Place the onion and 1 tablespoon of the lemon juice in a small bowl and toss to combine; set aside.
Place the garlic, oregano, marjoram, pepper, 1 teaspoon of the salt, and the remaining 1/4 cup of lemon juice in a large bowl and stir to combine. Add the chicken and toss to coat. Place the chicken on the prepared baking sheet. Roast until the chicken is cooked through and registers 165°F on an instant-read thermometer, 18 to 20 minutes. Meanwhile, cook the quinoa.
Place the quinoa, water, and remaining 1/2 teaspoon salt in a medium saucepan and bring to a boil over medium-high heat. Reduce the heat to low, cover, and simmer until the quinoa is tender and the water is absorbed, about 15 minutes. Remove the pan from the heat.

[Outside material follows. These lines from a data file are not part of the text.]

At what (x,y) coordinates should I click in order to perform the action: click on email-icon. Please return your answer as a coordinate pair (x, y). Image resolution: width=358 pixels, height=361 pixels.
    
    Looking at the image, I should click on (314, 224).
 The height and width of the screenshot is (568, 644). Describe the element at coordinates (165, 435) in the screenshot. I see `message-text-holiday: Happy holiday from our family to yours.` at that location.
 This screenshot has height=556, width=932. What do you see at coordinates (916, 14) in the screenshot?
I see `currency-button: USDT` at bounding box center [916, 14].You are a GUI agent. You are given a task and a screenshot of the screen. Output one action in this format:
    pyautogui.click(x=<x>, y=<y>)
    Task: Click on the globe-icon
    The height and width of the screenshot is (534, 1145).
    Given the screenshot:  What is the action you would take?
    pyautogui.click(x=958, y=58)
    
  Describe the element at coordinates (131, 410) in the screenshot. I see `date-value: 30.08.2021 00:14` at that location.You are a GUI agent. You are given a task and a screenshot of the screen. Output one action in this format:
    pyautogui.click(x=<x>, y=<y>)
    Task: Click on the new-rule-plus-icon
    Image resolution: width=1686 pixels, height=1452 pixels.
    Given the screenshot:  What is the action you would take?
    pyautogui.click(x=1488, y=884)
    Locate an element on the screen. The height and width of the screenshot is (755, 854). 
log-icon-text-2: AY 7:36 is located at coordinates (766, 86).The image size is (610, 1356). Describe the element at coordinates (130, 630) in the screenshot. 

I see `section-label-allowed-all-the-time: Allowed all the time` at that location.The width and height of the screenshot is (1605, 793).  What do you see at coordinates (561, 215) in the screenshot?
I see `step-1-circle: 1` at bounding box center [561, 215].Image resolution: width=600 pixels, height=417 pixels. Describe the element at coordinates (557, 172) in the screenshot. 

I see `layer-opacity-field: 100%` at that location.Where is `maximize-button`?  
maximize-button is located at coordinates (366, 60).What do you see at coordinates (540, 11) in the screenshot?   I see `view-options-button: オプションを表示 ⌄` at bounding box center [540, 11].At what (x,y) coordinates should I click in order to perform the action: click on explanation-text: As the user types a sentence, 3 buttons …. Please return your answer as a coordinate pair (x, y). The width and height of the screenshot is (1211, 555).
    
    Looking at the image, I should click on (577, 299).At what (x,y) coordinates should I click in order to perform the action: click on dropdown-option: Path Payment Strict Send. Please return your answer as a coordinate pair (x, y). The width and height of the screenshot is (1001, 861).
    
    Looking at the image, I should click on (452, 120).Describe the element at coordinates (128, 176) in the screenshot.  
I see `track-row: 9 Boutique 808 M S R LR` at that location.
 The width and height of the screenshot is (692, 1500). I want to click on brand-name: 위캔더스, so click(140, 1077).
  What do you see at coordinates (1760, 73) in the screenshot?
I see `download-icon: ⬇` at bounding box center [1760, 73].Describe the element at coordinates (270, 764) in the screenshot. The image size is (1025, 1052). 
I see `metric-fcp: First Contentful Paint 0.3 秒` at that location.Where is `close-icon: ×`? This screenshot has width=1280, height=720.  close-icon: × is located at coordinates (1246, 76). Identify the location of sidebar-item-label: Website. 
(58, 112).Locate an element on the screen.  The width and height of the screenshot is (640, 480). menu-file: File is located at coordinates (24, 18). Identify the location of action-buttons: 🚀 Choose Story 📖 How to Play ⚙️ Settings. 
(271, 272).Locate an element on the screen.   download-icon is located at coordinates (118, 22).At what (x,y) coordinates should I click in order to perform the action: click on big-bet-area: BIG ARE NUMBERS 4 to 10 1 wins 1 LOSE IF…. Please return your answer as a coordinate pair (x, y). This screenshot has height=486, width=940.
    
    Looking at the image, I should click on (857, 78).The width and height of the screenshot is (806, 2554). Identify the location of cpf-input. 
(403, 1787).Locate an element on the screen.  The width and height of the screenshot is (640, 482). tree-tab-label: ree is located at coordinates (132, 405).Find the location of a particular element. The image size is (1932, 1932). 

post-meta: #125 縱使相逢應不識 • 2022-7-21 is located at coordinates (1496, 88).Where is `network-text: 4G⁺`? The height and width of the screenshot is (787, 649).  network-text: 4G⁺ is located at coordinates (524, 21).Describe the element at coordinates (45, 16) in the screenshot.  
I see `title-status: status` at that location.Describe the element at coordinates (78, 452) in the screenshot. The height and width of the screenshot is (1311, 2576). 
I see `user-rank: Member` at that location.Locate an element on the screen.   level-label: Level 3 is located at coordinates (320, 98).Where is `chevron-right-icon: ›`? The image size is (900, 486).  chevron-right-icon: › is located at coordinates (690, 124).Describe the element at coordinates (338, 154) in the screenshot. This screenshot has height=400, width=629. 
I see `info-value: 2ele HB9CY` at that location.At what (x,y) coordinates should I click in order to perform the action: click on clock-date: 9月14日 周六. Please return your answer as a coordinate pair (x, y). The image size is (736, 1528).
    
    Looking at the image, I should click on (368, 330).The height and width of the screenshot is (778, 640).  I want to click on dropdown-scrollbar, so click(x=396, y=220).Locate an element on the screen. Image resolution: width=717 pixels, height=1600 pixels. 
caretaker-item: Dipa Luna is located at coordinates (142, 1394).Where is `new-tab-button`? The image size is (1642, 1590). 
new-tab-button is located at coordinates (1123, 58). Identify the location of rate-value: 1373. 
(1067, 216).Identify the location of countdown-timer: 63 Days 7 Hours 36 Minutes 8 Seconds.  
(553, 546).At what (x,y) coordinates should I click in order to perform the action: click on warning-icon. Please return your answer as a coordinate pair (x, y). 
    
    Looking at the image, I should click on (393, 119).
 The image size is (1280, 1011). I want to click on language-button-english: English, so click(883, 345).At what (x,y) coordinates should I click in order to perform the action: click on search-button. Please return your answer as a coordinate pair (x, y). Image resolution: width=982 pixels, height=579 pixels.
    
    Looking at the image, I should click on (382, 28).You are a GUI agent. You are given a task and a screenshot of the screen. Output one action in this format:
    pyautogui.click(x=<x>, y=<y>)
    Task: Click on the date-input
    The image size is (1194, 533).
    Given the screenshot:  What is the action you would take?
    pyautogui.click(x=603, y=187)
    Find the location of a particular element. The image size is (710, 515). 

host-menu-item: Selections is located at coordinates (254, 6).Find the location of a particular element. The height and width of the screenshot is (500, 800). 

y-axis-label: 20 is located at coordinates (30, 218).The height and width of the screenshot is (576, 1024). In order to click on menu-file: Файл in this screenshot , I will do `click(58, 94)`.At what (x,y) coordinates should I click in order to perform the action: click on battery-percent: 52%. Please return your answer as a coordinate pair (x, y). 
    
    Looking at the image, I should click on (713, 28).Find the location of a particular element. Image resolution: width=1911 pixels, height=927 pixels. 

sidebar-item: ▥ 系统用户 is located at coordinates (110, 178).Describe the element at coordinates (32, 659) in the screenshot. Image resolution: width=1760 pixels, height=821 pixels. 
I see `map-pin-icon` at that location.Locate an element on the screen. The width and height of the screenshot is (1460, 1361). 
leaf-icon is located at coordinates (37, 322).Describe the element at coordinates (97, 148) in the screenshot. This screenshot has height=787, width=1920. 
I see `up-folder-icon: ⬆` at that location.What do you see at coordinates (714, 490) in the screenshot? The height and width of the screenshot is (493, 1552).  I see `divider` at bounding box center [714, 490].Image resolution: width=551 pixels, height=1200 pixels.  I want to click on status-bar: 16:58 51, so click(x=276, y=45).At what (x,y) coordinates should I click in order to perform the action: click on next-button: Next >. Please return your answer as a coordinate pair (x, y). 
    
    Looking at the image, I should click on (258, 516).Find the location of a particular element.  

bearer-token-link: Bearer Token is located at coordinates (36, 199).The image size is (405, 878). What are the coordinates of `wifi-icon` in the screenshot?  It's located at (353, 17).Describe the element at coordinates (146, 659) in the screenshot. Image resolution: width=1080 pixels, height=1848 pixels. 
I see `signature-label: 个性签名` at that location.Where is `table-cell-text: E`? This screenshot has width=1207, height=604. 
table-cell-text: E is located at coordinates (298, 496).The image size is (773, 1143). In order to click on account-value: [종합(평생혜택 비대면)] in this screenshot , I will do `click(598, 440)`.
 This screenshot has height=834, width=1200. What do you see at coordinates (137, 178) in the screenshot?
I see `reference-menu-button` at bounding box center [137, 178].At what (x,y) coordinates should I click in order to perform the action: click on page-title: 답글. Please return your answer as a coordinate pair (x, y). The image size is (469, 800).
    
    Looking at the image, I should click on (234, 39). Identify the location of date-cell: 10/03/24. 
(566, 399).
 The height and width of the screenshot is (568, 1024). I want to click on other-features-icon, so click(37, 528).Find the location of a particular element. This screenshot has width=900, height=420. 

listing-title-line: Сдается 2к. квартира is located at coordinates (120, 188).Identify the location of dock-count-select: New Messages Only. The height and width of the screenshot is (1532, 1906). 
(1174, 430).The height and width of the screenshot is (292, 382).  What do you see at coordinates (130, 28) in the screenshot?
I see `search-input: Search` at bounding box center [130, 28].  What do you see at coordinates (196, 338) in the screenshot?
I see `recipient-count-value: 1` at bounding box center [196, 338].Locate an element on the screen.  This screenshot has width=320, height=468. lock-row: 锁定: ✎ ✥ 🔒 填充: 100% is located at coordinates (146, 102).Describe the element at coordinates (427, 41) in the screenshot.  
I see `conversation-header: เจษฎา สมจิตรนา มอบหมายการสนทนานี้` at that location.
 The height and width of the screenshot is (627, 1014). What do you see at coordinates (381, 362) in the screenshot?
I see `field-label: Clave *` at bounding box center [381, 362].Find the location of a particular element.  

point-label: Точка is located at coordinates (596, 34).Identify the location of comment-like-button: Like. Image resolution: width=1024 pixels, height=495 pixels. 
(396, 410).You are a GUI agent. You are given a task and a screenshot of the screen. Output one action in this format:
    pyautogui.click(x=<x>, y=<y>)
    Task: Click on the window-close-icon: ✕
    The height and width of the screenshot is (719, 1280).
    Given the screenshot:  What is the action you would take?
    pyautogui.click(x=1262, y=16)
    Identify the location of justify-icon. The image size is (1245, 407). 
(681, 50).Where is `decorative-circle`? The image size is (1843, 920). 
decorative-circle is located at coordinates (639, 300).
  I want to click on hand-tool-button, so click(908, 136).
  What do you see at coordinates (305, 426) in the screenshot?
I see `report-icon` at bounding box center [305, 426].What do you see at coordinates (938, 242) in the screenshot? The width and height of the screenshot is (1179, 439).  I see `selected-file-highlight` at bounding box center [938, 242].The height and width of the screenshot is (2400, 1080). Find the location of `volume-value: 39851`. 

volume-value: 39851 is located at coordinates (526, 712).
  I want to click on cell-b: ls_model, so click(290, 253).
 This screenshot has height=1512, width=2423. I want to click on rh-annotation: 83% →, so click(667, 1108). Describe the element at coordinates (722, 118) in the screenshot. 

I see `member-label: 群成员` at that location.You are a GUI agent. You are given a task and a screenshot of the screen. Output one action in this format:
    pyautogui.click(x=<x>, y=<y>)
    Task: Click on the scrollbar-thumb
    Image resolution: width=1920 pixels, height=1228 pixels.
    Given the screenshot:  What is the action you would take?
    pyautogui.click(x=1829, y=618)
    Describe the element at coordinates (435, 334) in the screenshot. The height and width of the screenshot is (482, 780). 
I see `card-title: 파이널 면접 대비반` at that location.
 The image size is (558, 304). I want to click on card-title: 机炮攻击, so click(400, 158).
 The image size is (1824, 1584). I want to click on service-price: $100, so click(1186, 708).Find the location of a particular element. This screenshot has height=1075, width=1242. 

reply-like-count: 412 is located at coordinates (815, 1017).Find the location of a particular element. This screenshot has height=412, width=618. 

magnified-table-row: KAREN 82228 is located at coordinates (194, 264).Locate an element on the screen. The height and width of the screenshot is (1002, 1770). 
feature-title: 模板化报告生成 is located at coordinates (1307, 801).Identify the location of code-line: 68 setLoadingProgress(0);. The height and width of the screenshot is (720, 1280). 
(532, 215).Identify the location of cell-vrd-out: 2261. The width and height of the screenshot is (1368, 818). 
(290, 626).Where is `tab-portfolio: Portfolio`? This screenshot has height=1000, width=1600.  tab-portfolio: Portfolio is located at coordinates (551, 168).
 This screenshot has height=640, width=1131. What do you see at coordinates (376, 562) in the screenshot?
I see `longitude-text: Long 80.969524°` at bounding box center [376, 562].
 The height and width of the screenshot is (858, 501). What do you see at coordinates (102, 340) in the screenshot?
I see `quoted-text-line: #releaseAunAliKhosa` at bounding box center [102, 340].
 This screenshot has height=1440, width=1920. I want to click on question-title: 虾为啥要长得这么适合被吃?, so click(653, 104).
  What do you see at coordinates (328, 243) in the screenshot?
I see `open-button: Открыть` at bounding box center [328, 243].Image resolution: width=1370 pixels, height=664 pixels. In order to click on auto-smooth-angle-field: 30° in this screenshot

Fluff the quinoa, cover again, and let stand for 5 minutes.
To assemble, divide the quinoa between 4 bowls. Top each bowl with a chicken thigh. Divide the red onion, cucumbers, tomatoes, and olives between the bowls. Drizzle with the sauce and serve.
Recipe Notes
Make ahead and storage: The sauce, chicken, and quinoa can be made ahead and refrigerated in separate containers and stored for up to 5 days.